If you row, row, row your boat gently down the Harlem River, you might end up at a new waterfront structure designed by global firm Foster + Partners. The boathouse was designed for Row New York, a nonprofit that offers academic programs and rowing classes to young people from low-income families. The 1,600-square-foot, almost-all-wood building in Inwood's Sherman Creek Park is meant to evoke the timber-framed boathouses that lined the Harlem River a century ago. A large wooden folding canopy will cantilever over a plaza and terrace on the shore side and provides shade, while the bottom level will be devoted to boat storage. "In envisioning a design for a boathouse that will serve a diverse population and be a resource to the community at large, I wanted to create a building that was both functional and accessible, but also one that responded to the Hudson River’s long history as a busy transportation hub," Norman Foster declared in a press release. "This timber boathouse will fit naturally into the landscape of the riverfront and will transform this stretch of the Harlem River into a lively gathering place for people from all communities." Foster + Partners is designing the project in association with Brooklyn-based Bade Stageberg Cox (BSC).

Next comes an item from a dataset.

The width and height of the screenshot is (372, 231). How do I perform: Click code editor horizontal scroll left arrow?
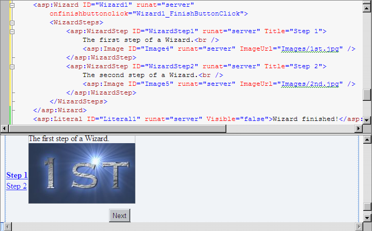[x=4, y=129]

The new building will allow Row New York to serve five times as many students and to consolidate all its programming under one roof. There's a nice looking terrace on the top floor that will give early-rise-rowers a peep at the sun warming the city. (That view is well-deserved for any teen who voluntarily commits to being somewhere at 6 a.m.) Next to the terrace will be a flexible multipurpose space, plus lockers and classrooms. Wide ramps to the upper stories will make the two-story building 100 percent accessible, as well. Right now, Row New York is raising $35 million for building construction and operating costs.
A press announcement from the organization states that the project will break ground in 2020. It is slated to open in 2022.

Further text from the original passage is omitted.